The thing I had once believed would either make or break me… lost its power over me. And the thing that I asked for was gone.
It didn’t disappear entirely. I didn’t suddenly stop wanting it. If anything, I can still say that if I ever fully had it, I would be happy. It would still be a beautiful outcome and preferable. But it stopped being the thing that defined my happiness. It stopped feeling like something I needed in order to feel whole. And at the same time, the life I had been so afraid to disrupt—the one I had clung to for stability—started to feel suffocating. What once felt safe now felt like a cage.
That’s when it really hit me.
I had asked God for something, and He gave me an answer. Not necessarily in the exact form I imagined, but He responded. He shifted something. He moved something. And now I was standing here, faced with a choice: was I actually going to accept it, or was I going to retreat back into what I already knew didn’t serve me?
Because that’s the part no one really talks about.
Sometimes we don’t reject what we want because we don’t want it. We reject it because we’re afraid of what it requires from us. We’re afraid of the unknown, of disappointing ourselves, of disappointing others, of stepping into something we can’t fully control. Fear is subtle like that. It doesn’t always scream. Sometimes it whispers logical reasons to stay where you are. It convinces you that discomfort is safer than uncertainty. That staying stuck is better than risking change.
But what happens when you change anyway?
What happens when, even in your resistance, something inside of you shifts so deeply that you can’t go back to who you were before? What happens when you wake up one day and realize that the life you’ve been holding onto isn’t just imperfect—it’s actively keeping you from feeling free?
That’s where I found myself.
I realized that even if I didn’t end up with the exact thing I once prayed for, I couldn’t go back to the version of my life that existed before I asked. Because the real answer to my prayer wasn’t just about receiving something external. It was about seeing clearly. It was about understanding what was no longer aligned with me. It was about recognizing that what I had been trying to protect wasn’t actually making me happy in the first place.
And maybe the biggest realization of all was this: what was keeping me unhappy wasn’t the absence of what I wanted—it was my attachment to what I needed to let go of.
That’s a hard truth to sit with.
Because it means that the cage wasn’t locked. It means I was holding the door shut myself.
Where I am now feels different. Absolutely not perfect, absolutely not fully resolved, but lighter. More honest. I can still say that if I ever receive what I once asked for, I would welcome it. I would be happy. But I’m no longer waiting for it to define my life. And i’m also no longer willing to stay stuck just to preserve something that was never truly fulfilling me.

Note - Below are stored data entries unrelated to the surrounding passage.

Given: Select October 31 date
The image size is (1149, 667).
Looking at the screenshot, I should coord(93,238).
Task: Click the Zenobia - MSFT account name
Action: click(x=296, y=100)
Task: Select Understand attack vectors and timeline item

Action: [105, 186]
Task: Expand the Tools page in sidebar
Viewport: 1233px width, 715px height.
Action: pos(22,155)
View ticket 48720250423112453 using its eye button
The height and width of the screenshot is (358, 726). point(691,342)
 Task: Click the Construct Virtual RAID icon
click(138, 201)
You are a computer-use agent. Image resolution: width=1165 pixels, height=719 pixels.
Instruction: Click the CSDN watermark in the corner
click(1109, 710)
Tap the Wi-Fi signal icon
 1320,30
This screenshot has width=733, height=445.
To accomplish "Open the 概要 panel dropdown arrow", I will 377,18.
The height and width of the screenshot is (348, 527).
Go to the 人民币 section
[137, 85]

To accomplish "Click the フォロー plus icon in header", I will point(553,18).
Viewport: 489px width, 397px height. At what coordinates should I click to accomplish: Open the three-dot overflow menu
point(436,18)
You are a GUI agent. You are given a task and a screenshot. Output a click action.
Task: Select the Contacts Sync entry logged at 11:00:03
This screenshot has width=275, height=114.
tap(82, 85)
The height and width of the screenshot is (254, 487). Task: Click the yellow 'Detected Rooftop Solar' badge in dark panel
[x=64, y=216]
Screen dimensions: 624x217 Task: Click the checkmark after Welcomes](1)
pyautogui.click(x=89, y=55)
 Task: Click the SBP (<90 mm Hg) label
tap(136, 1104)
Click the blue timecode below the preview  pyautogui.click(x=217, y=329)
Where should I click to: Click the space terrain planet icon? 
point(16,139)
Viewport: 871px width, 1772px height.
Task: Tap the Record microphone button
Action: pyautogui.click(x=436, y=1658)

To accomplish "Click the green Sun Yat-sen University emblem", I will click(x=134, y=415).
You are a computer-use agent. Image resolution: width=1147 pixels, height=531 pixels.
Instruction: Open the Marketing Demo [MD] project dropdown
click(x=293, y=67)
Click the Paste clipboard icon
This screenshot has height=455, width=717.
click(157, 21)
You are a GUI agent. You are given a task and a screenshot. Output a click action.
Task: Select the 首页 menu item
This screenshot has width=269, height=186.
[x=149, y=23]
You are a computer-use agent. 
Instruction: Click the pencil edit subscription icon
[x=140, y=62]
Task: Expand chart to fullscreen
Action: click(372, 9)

If anything, I finally understand the question I didn’t realize I was being asked all along:
If God gave you everything you wanted… would you actually take it?
Or would you stay where it’s comfortable, even if it’s quietly breaking you?
Because for me, the answer is becoming clearer every day.
I’m choosing to take it—and in fact I’m going to start asking for more, even if it looks different than I imagined. Even if it requires me to let go of everything I once thought I needed. Even if it means stepping into something uncertain.
Because I’d rather face the unknown than stay in something that I already know isn’t meant for me.